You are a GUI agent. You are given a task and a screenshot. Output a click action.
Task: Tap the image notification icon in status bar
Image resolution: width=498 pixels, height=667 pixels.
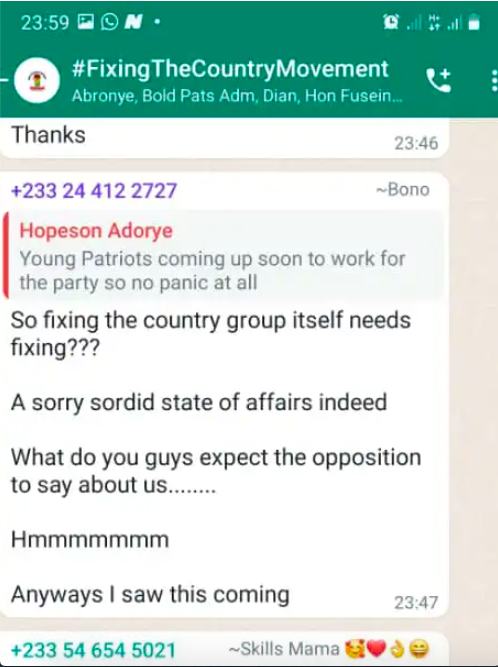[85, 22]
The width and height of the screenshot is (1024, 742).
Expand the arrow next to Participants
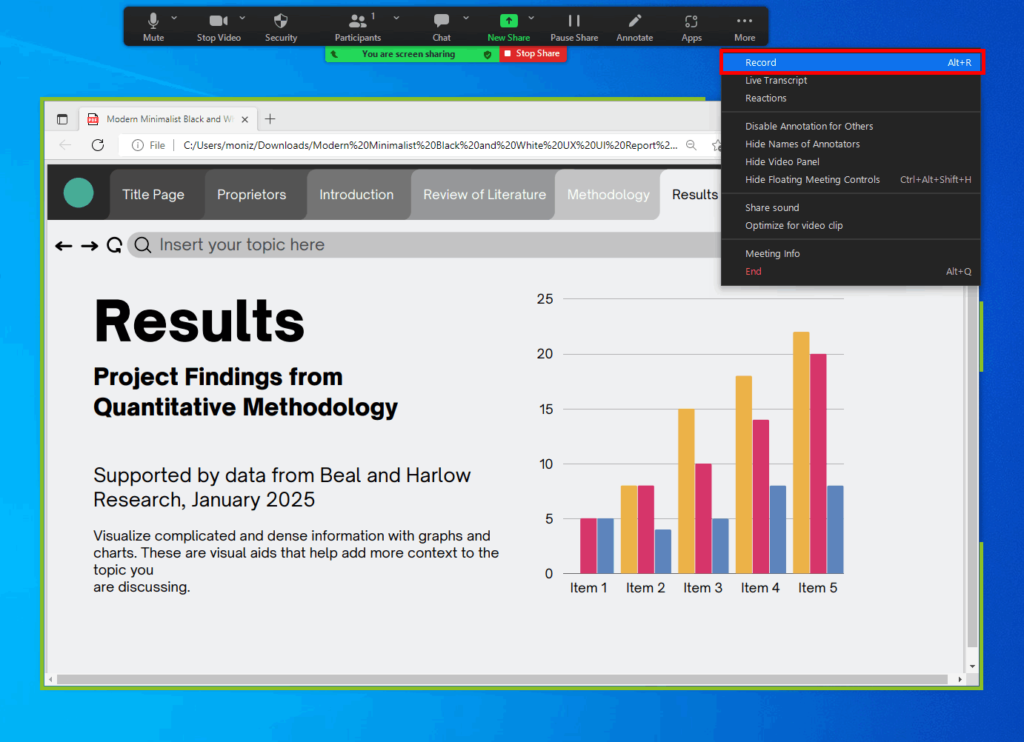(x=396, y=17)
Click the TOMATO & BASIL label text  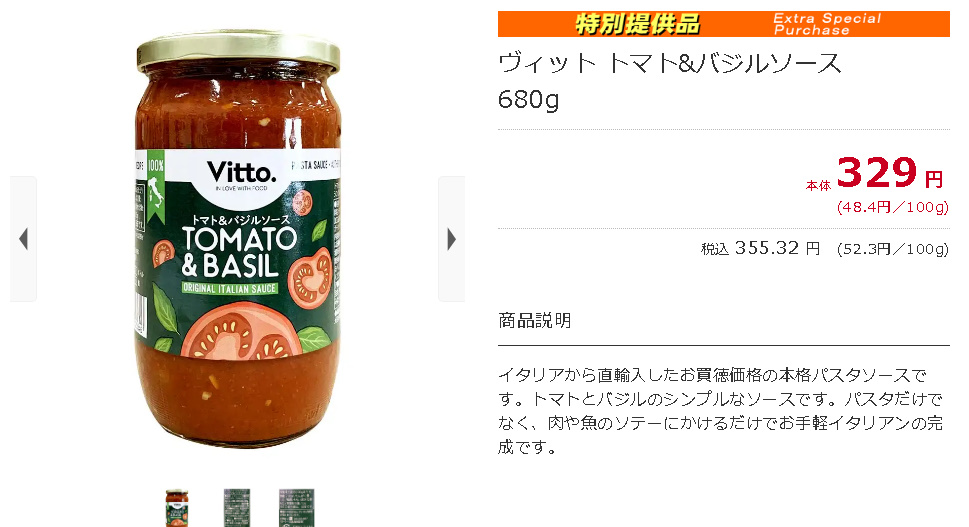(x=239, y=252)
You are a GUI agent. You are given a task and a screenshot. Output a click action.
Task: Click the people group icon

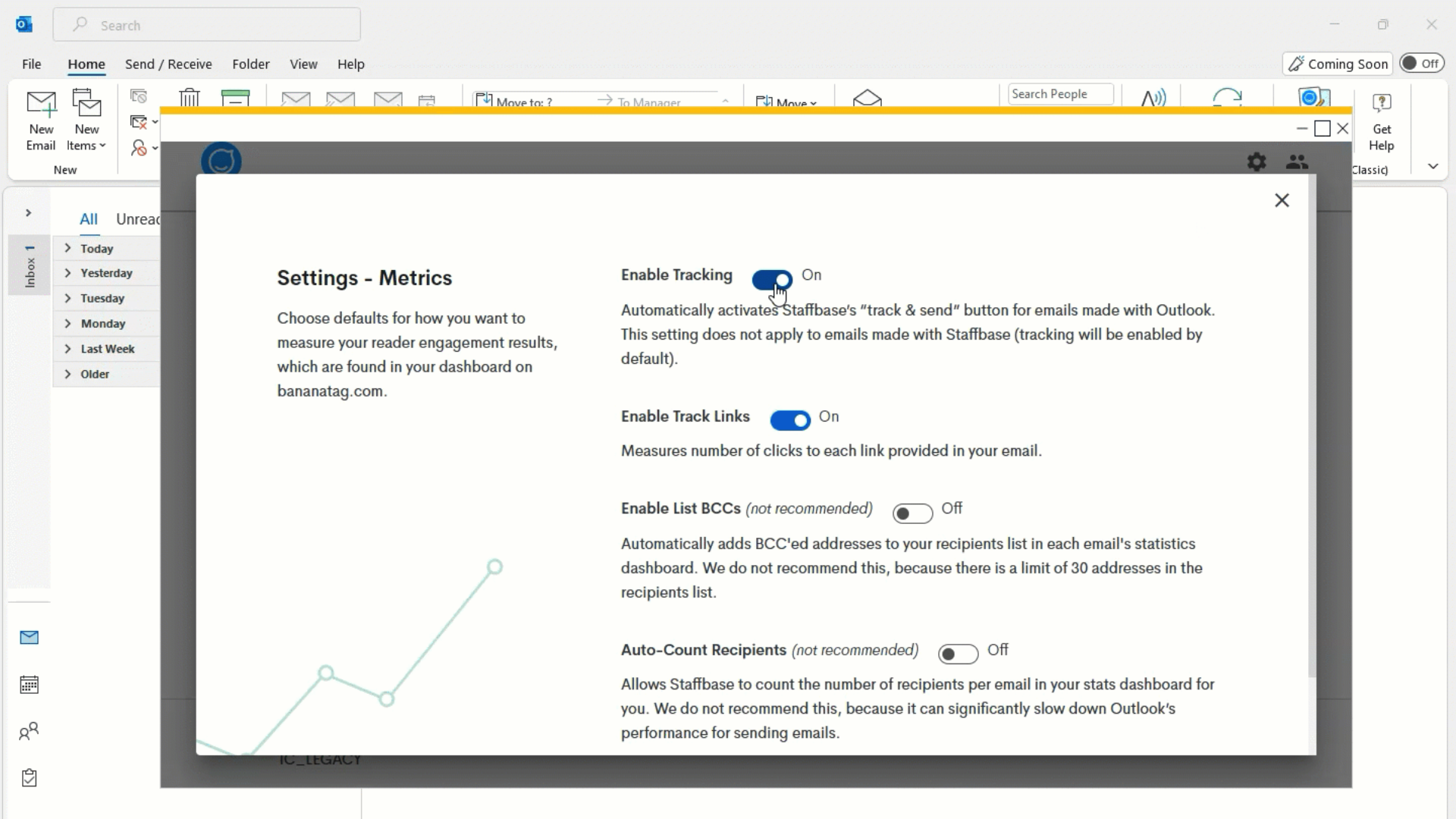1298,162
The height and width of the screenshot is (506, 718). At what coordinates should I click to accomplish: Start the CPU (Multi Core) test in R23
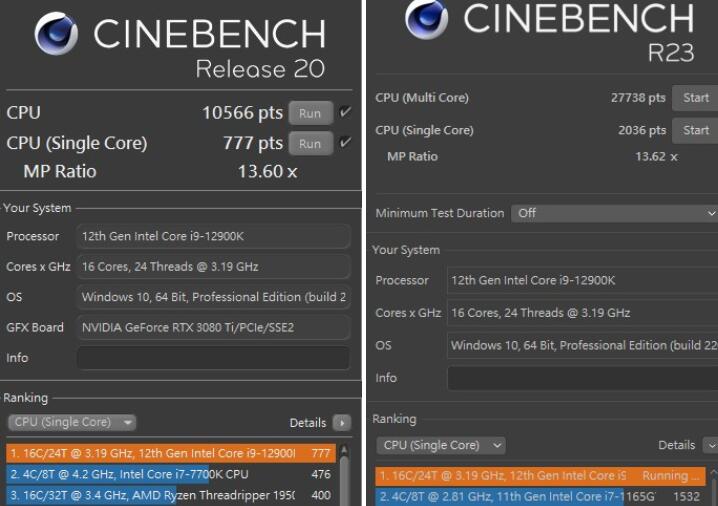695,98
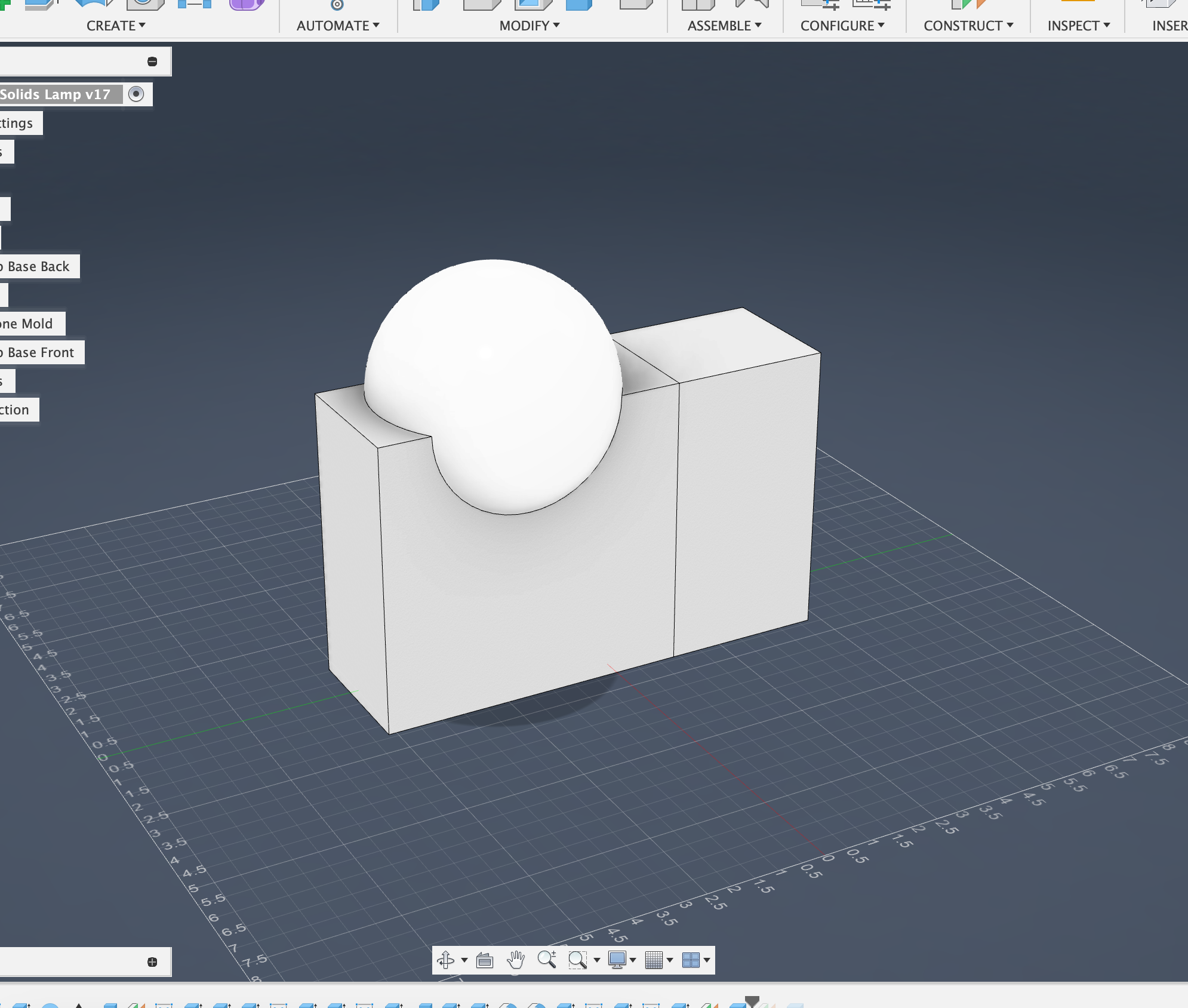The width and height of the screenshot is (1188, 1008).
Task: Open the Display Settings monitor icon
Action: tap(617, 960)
━━━━━━━━━━━━━━━━━━━━
## GIVEN EXERCISE
Identify each line above that contains the string "icon" with matching case, and copy every such line in full.

## SOLUTION TO THIS PROBLEM
Task: Tap the image notification icon in status bar
Task: Click the people group icon
Task: Open the Display Settings monitor icon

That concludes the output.